Le mécanisme de l'oedème cérébral n'est pas totalement élucidé. En altitude, le cerveau souffre du manque d'oxygène et la circulation sanguine tend à compenser en envoyant plus de sang vers le cerveau. Du coup, la pression sanguine augmente dans les vaisseaux sanguins qui irriguent le cerveau. Un vaisseau sanguin dans le tissu cérébral est entouré de différentes cellules nerveuses. Quand la pression augmente à l'intérieur de ces vaisseaux, la paroi du vaisseau a du mal à résister et du liquide passe à travers la paroi vers le tissu cérébral. Un œdème peut alors se former dans la boîte crânienne et comprimer le cerveau.
Pour éviter le mal des montagnes, il y a quelques consignes à respecter : ne pas monter trop vite trop haut, et laisser son corps s'acclimater à l'altitude en restant quelques jours au camp de base par exemple. Il existe un médicament dont la molécule s'appelle l'acétazolamide. Pris une journée avant toute ascension, il prévient le mal des montagnes en stimulant la respiration. Mais attention il ne protège pas contre les œdèmes.
Prévenir le mal des montagnes
Avant une randonnée ou un trekking, mieux vaut connaître les risques liés à la montagne. Chaque année, la montagne fait des morts, pas seulement au sommet de l'Everest ou du Kilimandjaro mais aussi lors de l'ascension de sommets moins élevés.
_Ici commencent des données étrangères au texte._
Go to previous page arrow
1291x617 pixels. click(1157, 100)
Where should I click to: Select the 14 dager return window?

Gravir le Mont-Blanc comme le fit Jacques Balmat en 1786 pour la première fois, c'est l'objectif de nombreux randonneurs à Chamonix. Pour que le rêve ne vire pas au cauchemar, l'Institut de formation et de recherche en médecine de montagne a lancé un service de téléconsultation. L'objectif est de sensibiliser les futurs randonneurs aux dangers de la montagne et de les préparer à l'altitude.
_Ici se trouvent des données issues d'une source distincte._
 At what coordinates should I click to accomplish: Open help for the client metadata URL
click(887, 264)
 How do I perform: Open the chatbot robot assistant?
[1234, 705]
S'acclimater, c'est le maître-mot car en altitude, l'organisme souffre du manque d'oxygène. Au sommet du Mont-Blanc, à 4.809 mètres, il y en a deux fois moins. Il faut donc y aller progressivement mais le corps s'est aussi s'adapter comme le confirme le Dr Emmanuel Cauchy, urgentiste directeur de l'Ifremmont : "L'organisme, dès la troisième heure en altitude, va sécréter une hormone, l'EPO, que prennent les cyclistes pour se doper. Mais en fait, on la fabrique très bien par le corps et l'EPO stimule la sécrétion de globules rouges. Le problème, c'est que ces globules rouges ne vont être opérationnels qu'au bout de six ou sept jours. C'est la raison pour laquelle pendant une petite semaine, il va falloir être très prudent et très calme pour laisser les globules rouges devenir matures et pouvoir augmenter la capacité de capter de l'oxygène par les poumons".
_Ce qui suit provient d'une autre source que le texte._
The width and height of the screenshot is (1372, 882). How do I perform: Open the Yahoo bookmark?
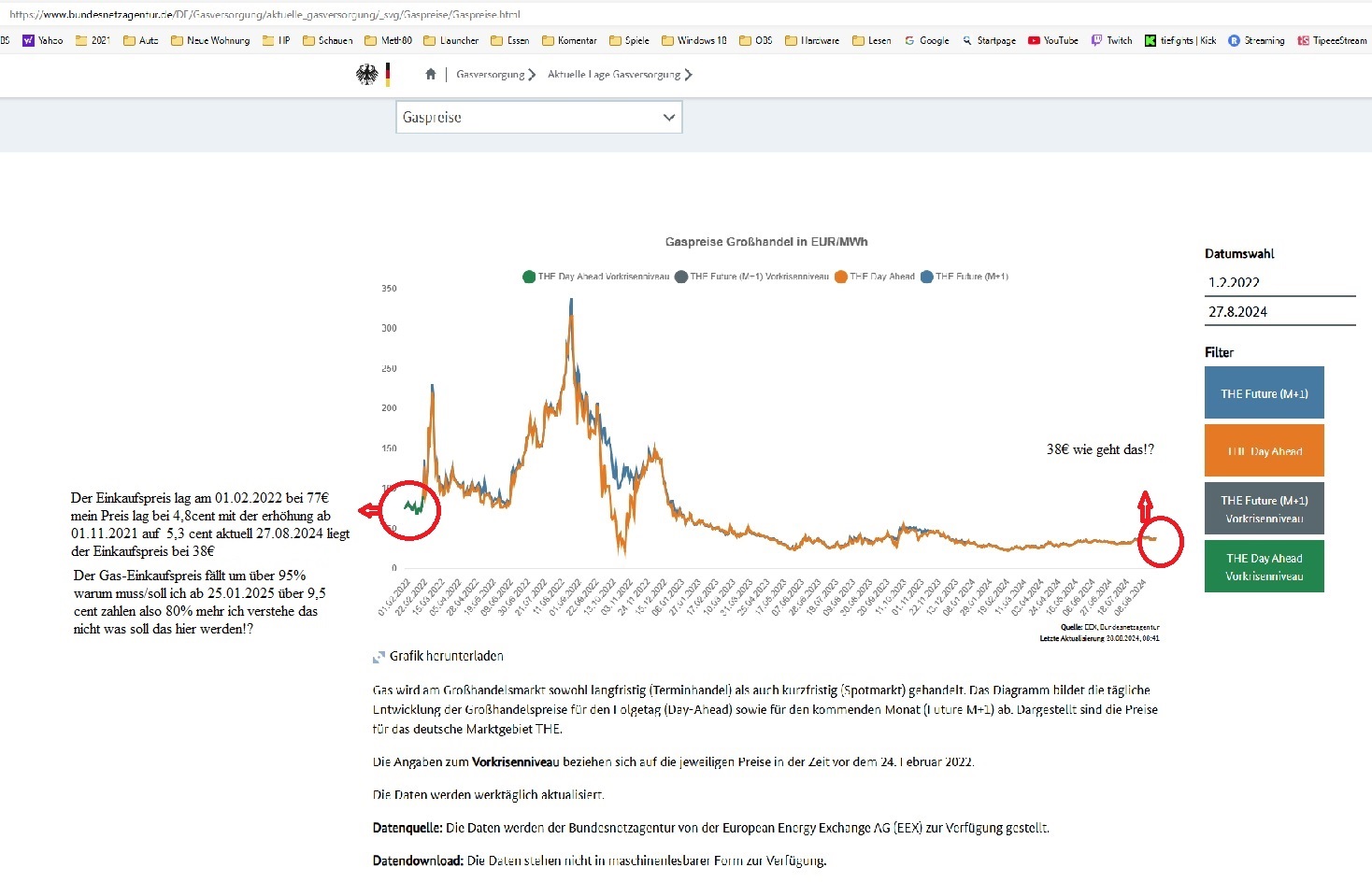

Lorsqu'on monte trop vite ou en l'absence d'acclimatation, on risque le mal aigu des montagnes. Maux de tête, nausées, vomissements, vertiges, difficultés pour se nourrir et dormir… Si ces symptômes perdurent au-delà de trois jours, il ne s'agit pas d'un simple mal des montagnes : "On considère que 3 à 5% de la population est génétiquement inadaptée à l'altitude. C'est-à-dire que ces personnes vont systématiquement quoi qu'elles fassent, même si elles s'acclimatent correctement, avoir des ennuis", prévient le Dr Cauchy. Et les complications peuvent être très graves : "Ce sont d'abord l'œdème pulmonaire, il y a un engorgement des poumons par du liquide plasmatique donc on se noie littéralement. Cela se traduit par une asphyxie et un décès qui peut survenir en quelques heures. Ensuite, l'autre risque c'est l'œdème cérébral. On a une augmentation du volume intracrânien et de la pression et cela entraîne d'abord des troubles neurologiques qui peuvent être au début très curieux, il peut s'agir d'irritations, un trouble du comportement, des hallucinations… Et ensuite, ça se transforme en coma".
Pour savoir si on est intolérant à l'altitude, un bon indice est de passer une nuit à 3.000 mètres. Si tout se passe bien, pas d'inquiétude à avoir. L'autre moyen est de réaliser un test en hypoxie. Une machine reproduit les effets de l'altitude. En quelques minutes, le patient se retrouve au sommet du Mont-Blanc et il doit pédaler. L'objectif du test en hypoxie est de mesurer grâce à un capteur placé sur l'oreille ou le doigt la saturation en oxygène dans le sang, la ventilation et le rythme cardiaque pendant l'effort.